The source also clarifies data retention policy in ways Anthropic had not previously made public. Free, Pro, and Max users have their data retained for five years if they opted into training data sharing, or 30 days if they did not, The Register reported. Commercial Team, Enterprise, and API customers have a standard 30-day retention window and a zero-data-retention option. Those are meaningfully different defaults, and the five-year opt-in window for consumer tiers is longer than many users likely realize.
The DoD supply chain case has produced a related disclosure. In court filings, the U.S. government argued that Anthropic could preemptively alter model behavior mid-operation in classified environments. Anthropic countered via Thiyagu Ramasamy, the company's head of public sector, who said in a deposition that once a model is deployed in classified environments, Anthropic has no access to or control over it — a position that stands in some tension with the mid-session feature gate capability documented in the source.
Anthropic also sent legal threats to OpenCode, an open-source Claude API client, forcing the project to remove built-in Claude authentication. The dispute centered on third-party tools using Claude Code's internal APIs to access Opus at subscription rates rather than Anthropic's per-token pricing — a revenue protection move that says something about how the internal API surface differs from the public one.
One detail that survived the cleanup: Opus 4.6's "fast mode" costs $30 per million input tokens, versus $5 per million for normal priority inference.
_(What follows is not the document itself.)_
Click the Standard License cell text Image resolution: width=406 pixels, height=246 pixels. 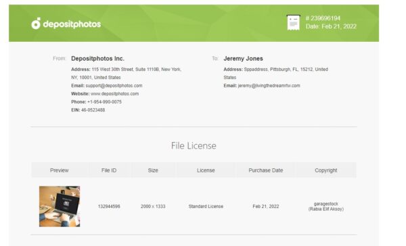tap(206, 206)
The hardcoded pricing reveals a 6x premium for the priority tier. That number may not survive contact with actual pricing negotiations, but it is revealing about where Anthropic believes latency-sensitive users sit on the willingness-to-pay curve.
One unreleased feature stands out for sheer tonal contrast with the rest of the architecture. BUDDY is a Tamagotchi-style AI companion pet for the terminal, with 18 species, rarity tiers (Common 60 percent, Uncommon 25 percent, Rare 10 percent, Epic 4 percent, Legendary 1 percent, Shiny 1 percent), and RPG-style stats generated deterministically from your user ID. Whether BUDDY ships or not, it exists inside a codebase that also contains covert attribution-stripping, mid-session feature gates, and training-data poisoning. The range of ambitions in this artifact is remarkable.
This is the second Claude Code source exposure in thirteen months. The first was in February 2025 — an earlier version whose leak exposed internal system connections. Both incidents involved the same class of failure: shipping internal artifacts to a public package registry.
The architecture is sophisticated. The safeguards are real. The question the source map cannot answer is why the operational controls around a $2.5 billion ARR product remain this fragile — and whether the gap between what the code is designed to do and what the company ships to npm is a product of velocity, negligence, or something harder to categorize.